What is wrong with my HMDB51 dataloader?

I’m trying to prepare a HMDB51 dataset for some image classification tasks. Have done this many times before in TF but this time I am working in PyTorch. Running into this strange problem when creating my dataloaders:

import torchvision.transforms as T
import torchvision.datasets as datasets

val_split = 0.05
num_frames = 16  # 16
clip_steps = 50
num_workers = 8
pin_memory = True

train_transforms = T.Compose([
    T.ToTensor(),
    T.Resize((128, 171)),
    T.RandomHorizontalFlip(),
    T.Normalize(mean=[0.43216, 0.394666, 0.37645], std=[0.22803, 0.22145, 0.216989]),
    T.CenterCrop((112, 112))
])

test_transforms = T.Compose([
    T.ToTensor(),
    T.Resize((128, 171)),
    T.Normalize(mean=[0.43216, 0.394666, 0.37645], std=[0.22803, 0.22145, 0.216989]),
    T.CenterCrop((112, 112))
])

hmdb51_train = datasets.HMDB51(
    'video_data/',
    'test_train_splits/',
    num_frames,
    step_between_clips=clip_steps,
    fold=1,
    train=True,
    transform=train_transforms,
    num_workers=num_workers
)

hmdb51_test = datasets.HMDB51(
    'video_data/',
    'test_train_splits/',
    num_frames,
    step_between_clips=clip_steps,
    fold=1,
    train=False,
    transform=test_transforms,
    num_workers=num_workers
)

total_train_samples = len(hmdb51_train)
total_val_samples = round(val_split * total_train_samples)

print(f"number of train samples {total_train_samples}")
print(f"number of validation samples {total_val_samples}")

> [RECORD SET]
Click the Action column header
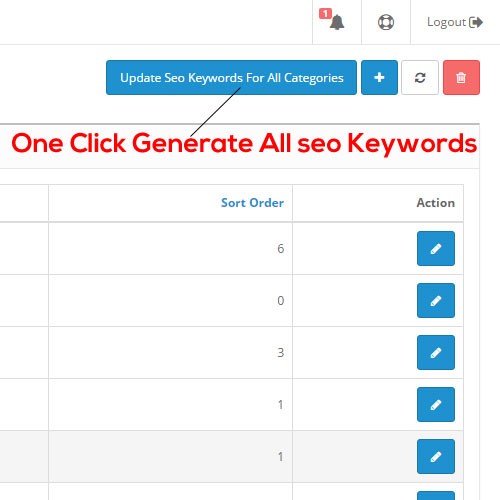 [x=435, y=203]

--

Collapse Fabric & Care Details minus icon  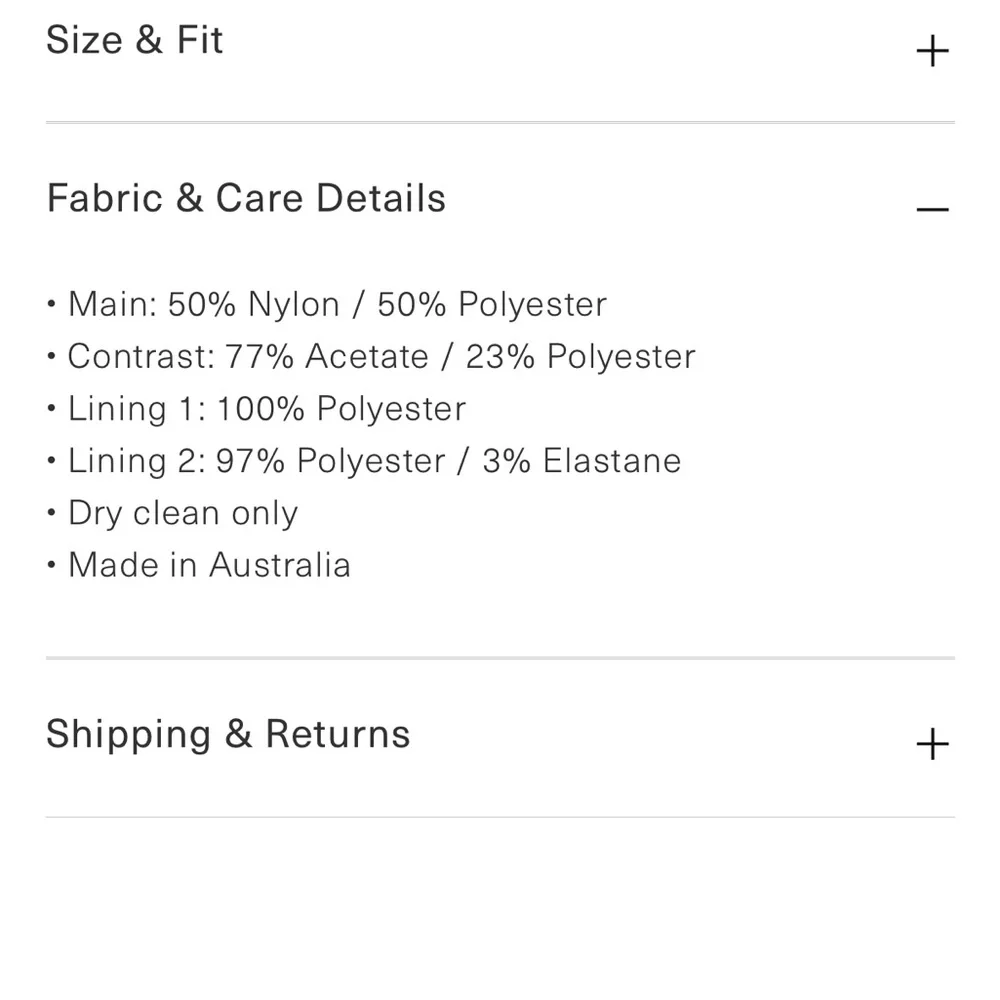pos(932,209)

> [WRITTEN TASK A] Decide whether each of the following statements agrees with the HMDB51 dataloader post: (i) the writer is preparing an HMDB51 dataset for the first time, (ii) both the training and test datasets use fold 1, (iii) the validation split is set to 0.1. For each one, answer yes or no and quote the words from the post that decide it.
> [WRITTEN TASK B] Name every transform included in `train_transforms` in the HMDB51 dataloader post, in the order it appears.
> [WRITTEN TASK C] Continue the HMDB51 dataloader post, starting after its last line of code.

> [TASK ANSWER A]
(i) No: "Have done this many times before in TF but this time I am working in PyTorch."
(ii) Yes: "fold=1," appears in both the `hmdb51_train` and `hmdb51_test` definitions.
(iii) No: "val_split = 0.05"

> [TASK ANSWER B]
1. `T.ToTensor()`
2. `T.Resize((128, 171))`
3. `T.RandomHorizontalFlip()`
4. `T.Normalize(mean=[0.43216, 0.394666, 0.37645], std=[0.22803, 0.22145, 0.216989])`
5. `T.CenterCrop((112, 112))`

> [TASK ANSWER C]
print(f"number of test samples {len(hmdb51_test)}")

I have made sure that the HMDB51 dataset is indeed in ‘video_data’ and the splits are also where they should be. Yet when I try to access the train dataloader in any way:

tensor = hmdb51_test.__getitem__(0)
#tensor_alternative = hmdb51_test[0][0]
#tensor_alternative_2 = hmdb51_test[0]

I simply get

"name": "TypeError",
"message": "pic should be PIL Image or ndarray. Got <class 'torch.Tensor'>"

Which is fair enough because ToTensor() only accepts PIL or an ndarray. However, this makes me wonder what the point of the default Dataset class of HMDB51 is? Why do I get to specify the number of frames and the clip steps if I can’t even load them into my dataset class? What is the correct way to load e.g. 16 frames of each .AVI clip into a dataloader?

Edit: also tried removing ‘ToTensor()’ which returns the following error:

Input tensor should be a float tensor. Got torch.uint8.

Thanks!